Obama, Biden phoned Kurds to press Iraq election deal

Warren P. Strobel - McClatchy Newspapers

December 07, 2009 05:47 PM

BAGHDAD — President Barack Obama and Vice President Joe Biden intervened personally to save an agreement allowing Iraq's elections to proceed, U.S. and Iraqi officials said Monday, highlighting the stakes in the deal for an eventual American troop withdrawal.

In separate phone calls Sunday with Massoud Barzani, the powerful president of Iraq's Kurdish region, Obama and Biden persuaded him to withdraw the Kurds' objections to an elections law, Kurdish lawmakers said. Iraq's parliament approved the deal late Sunday in Baghdad, ending months of sectarian wrangling that have delayed the elections.

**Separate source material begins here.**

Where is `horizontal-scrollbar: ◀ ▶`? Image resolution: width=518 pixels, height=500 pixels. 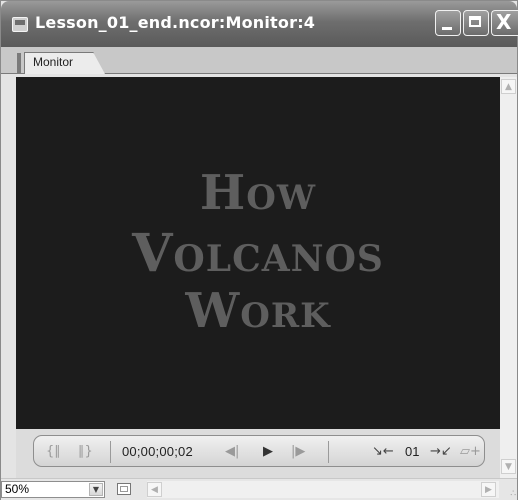 horizontal-scrollbar: ◀ ▶ is located at coordinates (323, 490).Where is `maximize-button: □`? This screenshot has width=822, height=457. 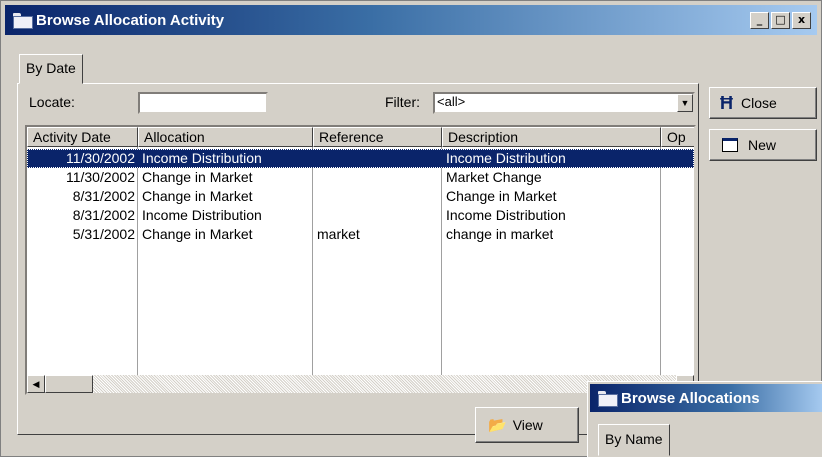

Iraqi lawmakers said the White House pledged to help deal with Kurdish concerns, particularly a swath of disputed territory that both Arabs and Kurds claim. Those promises appeared, however, to fall short of hard guarantees to solve the disputes clouding Iraq's future.

No final date has been set for the elections, but they're expected to take place around Feb. 27, about a month late.

"They pressed the Kurds to accept," said Mahmoud Othman, a leading independent Kurdish lawmaker. "That had an important effect in the Kurds accepting the resolution, in spite of it not being ideal" from their viewpoint, he said.

Last month, Barzani, who heads the semiautonomous Kurdistan Regional Government in northern Iraq, had threatened a Kurdish boycott, saying the draft elections law didn't assign enough parliamentary seats to Kurdish regions.

It was one of numerous objections based on sectarian politics that stalled the law. The final deal gave three additional seats to the Kurds and reflected Sunni Muslims' demands for greater representation.

While Obama, who spoke with Barzani for 10 minutes, according to the White House, helped stave off another political crisis, their intervention raises anew questions about whether Iraqis can find consensus without constant prodding from outside.

With U.S. troops set to conduct major withdrawals beginning next spring, "It's a worry," said Joost Hiltermann, an Iraq expert at the private International Crisis Group.

"In the absence of an overarching political deal that would have to be brokered by the Americans" before the withdrawal, it's unclear what Iraqis can accomplish on their own, he said.

Biden is the president's point man on Iraq and, according to Hiltermann, has spoken with Barzani three times in recent months.

Obama's personal involvement was unusual, however, and it underscores the stakes in Iraq's convoluted and time-consuming politics. As he sends 30,000 to 35,000 more U.S. troops to Afghanistan, Obama wants to withdraw American combat forces from Iraq by next August in an atmosphere of political stability.

Iraqi lawmakers said the White House pledged to help implement an article of Iraq's Constitution that defines how to settle the disputed territories, particularly oil-rich Kirkuk. The president also promised support for a national census. Iraq hasn't had a complete census since 1987.

In a statement, the White House said simply that Obama and Biden "confirmed the U.S. commitment to a long-term relationship with Iraq, including the KRG," the Kurdistan Regional Government.

(McClatchy special correspondent Mohammed al Dulaimy in Baghdad and Margaret Talev in Washington contributed to this article.)